Abe, 67, was shot on Friday in the city of Nara while delivering a speech in support of candidates from his Liberal Democratic Party (LDP) in a killing that has stunned a nation with one of the world's lowest rates of gun crime.

READ ALSO: Japan’s ex-Prime Minister Shinzo Abe dies after being shot

The country's leaders had urged the public to turn out and vote on Sunday, denouncing the killing as an attack on democracy.

"We must absolutely defend free and fair elections, which are the basis of democracy," Prime Minister Fumio Kishida said on Friday, adding that the party would "proceed with our election campaign as planned with the firm conviction that we will never yield to violence."

On Sunday, the conservative LDP won at least 63 seats, more than half of the 125 seats up for grabs, according to the country's public broadcaster NHK.

Vote counting is now complete, but official results have not yet been released by Japan's Ministry of Internal Affairs and Communications.

While the upper house is the less powerful of the Japanese parliament's two chambers, the victory solidifies Kishida's political base, and could help him push ahead with key policy issues including possibly revising Japan's pacifist constitution -- a cause Abe had championed during his nearly nine years in power and one that would require a two-thirds majority vote of both houses of parliament, followed by a popular referendum.
A few hours after polls closed on Sunday, Kishida told NHK, "The election has been at stake because of violence but we have to complete it. Now we've completed it, it's quite meaningful -- moving forward, we have to continue to work hard to protect democracy."

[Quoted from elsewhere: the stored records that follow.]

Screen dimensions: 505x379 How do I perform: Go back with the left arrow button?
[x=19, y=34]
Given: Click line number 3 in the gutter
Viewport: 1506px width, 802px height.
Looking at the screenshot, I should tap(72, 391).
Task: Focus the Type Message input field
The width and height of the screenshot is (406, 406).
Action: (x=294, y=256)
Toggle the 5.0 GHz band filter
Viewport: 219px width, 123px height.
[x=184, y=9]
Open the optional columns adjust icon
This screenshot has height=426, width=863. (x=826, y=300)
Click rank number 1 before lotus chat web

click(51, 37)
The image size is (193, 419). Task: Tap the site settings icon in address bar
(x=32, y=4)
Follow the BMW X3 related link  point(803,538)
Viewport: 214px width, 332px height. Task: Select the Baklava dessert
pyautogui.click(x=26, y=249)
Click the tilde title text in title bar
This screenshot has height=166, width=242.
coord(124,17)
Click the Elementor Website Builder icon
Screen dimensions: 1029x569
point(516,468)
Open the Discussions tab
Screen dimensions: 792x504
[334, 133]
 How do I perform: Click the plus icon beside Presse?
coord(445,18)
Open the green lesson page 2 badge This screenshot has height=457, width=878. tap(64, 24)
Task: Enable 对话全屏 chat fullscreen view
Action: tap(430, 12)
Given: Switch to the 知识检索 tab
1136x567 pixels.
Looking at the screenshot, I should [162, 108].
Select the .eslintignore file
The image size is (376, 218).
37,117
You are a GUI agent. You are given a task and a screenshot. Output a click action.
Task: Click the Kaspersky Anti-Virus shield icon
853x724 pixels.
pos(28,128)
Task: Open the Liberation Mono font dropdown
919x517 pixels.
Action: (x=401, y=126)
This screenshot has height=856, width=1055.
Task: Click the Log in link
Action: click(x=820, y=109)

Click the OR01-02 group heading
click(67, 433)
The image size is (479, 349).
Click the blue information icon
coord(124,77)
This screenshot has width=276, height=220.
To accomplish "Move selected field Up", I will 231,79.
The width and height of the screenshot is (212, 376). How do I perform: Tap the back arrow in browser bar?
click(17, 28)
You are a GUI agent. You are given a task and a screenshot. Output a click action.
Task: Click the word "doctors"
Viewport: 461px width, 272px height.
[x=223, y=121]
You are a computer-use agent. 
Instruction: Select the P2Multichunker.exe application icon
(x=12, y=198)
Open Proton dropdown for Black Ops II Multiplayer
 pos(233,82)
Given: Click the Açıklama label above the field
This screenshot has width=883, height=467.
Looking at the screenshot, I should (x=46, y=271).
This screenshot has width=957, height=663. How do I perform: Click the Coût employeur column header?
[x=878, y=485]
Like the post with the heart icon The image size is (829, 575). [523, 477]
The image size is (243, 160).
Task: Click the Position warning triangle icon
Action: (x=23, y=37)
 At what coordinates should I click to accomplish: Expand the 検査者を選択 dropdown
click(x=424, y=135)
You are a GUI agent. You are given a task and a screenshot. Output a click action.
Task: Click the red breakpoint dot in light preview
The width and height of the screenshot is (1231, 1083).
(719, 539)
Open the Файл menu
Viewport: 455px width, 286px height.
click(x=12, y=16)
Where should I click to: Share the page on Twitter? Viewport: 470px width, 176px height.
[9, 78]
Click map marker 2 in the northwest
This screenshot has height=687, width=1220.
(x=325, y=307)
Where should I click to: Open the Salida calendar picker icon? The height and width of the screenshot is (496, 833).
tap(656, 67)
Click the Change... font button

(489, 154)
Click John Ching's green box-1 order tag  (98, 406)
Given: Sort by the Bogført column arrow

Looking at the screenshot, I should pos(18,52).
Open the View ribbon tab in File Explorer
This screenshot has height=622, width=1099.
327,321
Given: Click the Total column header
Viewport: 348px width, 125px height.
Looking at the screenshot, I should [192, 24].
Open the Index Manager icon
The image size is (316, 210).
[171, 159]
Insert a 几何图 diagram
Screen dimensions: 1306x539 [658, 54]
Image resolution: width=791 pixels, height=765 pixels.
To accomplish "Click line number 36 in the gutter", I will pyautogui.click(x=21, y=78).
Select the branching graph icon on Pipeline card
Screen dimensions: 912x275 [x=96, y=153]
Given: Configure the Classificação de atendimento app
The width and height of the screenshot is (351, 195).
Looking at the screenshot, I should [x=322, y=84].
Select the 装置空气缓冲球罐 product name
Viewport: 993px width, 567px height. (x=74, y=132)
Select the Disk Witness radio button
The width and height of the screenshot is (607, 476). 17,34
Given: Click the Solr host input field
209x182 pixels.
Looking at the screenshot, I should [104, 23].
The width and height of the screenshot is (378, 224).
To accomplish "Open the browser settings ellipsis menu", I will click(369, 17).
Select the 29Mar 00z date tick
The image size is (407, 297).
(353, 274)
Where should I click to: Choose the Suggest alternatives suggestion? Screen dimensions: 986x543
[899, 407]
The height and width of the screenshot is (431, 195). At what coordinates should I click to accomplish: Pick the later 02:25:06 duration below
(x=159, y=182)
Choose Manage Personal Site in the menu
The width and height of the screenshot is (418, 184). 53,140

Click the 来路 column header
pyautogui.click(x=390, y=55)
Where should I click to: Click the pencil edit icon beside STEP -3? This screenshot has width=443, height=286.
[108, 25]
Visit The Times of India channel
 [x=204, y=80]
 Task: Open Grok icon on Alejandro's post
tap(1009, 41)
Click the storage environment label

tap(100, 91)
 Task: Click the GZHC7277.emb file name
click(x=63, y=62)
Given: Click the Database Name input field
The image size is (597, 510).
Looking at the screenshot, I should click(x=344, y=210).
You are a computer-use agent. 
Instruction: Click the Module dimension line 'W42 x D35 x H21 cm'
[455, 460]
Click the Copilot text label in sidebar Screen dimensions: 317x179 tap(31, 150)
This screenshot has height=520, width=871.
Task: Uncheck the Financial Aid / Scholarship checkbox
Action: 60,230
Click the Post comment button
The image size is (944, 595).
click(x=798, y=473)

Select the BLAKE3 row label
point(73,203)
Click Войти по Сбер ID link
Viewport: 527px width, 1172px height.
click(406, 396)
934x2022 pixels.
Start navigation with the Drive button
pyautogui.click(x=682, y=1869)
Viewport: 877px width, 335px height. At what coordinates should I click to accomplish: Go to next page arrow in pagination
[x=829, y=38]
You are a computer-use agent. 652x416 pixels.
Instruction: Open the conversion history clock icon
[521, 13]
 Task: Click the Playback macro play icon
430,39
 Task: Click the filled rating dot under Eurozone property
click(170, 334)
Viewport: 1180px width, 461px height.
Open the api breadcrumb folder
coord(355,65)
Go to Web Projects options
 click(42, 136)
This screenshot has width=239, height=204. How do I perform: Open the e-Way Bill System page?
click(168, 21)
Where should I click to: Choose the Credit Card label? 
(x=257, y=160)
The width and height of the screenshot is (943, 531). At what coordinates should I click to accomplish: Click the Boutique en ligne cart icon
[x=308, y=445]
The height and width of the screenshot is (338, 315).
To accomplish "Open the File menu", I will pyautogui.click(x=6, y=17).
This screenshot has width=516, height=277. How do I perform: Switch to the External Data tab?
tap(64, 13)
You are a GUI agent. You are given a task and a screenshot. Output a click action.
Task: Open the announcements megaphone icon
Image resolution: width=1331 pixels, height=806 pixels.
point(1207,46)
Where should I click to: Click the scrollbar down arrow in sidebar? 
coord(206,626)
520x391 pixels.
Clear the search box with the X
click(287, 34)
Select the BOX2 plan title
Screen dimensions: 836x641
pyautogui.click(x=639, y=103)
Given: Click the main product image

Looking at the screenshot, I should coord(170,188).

The suspect behind the assassination

The election results come as the investigation continues into the suspect behind Abe's killing, 41-year-old Tetsuya Yamagami who was arrested at the site moments after the shooting.
 
Police say he is suspected of murder but has not been formally charged.
 
Yamagami said he held a grudge against a certain group, to which he believed Abe had ties, and which his mother had been involved with, according to Japan's public broadcaster NHK and Kyodo News Agency, citing police.
 
Nara police said on Monday that Yamagami may have carried out a test shooting in the early hours of Thursday morning against the building of "a certain group" in Nara prefecture, using the homemade gun he later killed Abe with.
 
Investigators said a vehicle believed to be Yamagami's car was seen on security cameras close to where Thursday's test shooting reportedly took place. Police refused to name the group, and the security footage has not been made public.
 
Photos from the scene on Friday show what appeared to be a weapon with two cylindrical metal barrels wrapped in black tape.
 
Yamagami told police he watched YouTube videos to help him make his weapons, NHK reported Monday, citing investigators. He practiced shooting the weapons in the mountains days before the killing, and police found wooden boards with bullet holes in the suspect's vehicle, according to NHK.
 
Yamagami also told investigators he had initially intended to kill Abe by using explosives at an event in Okayama prefecture, a three-hour drive from Nara, NHK reported -- but he reportedly changed his plan due to potential difficulties in entering the event.
 
As a national leader, Abe was affiliated with multiple groups, organizations and causes, as is common in any democracy. It is unclear if Abe was linked to any group the suspect was talking about.
 
When asked whether the suspect was working alone or with anyone else, police said they are investigating all possibilities.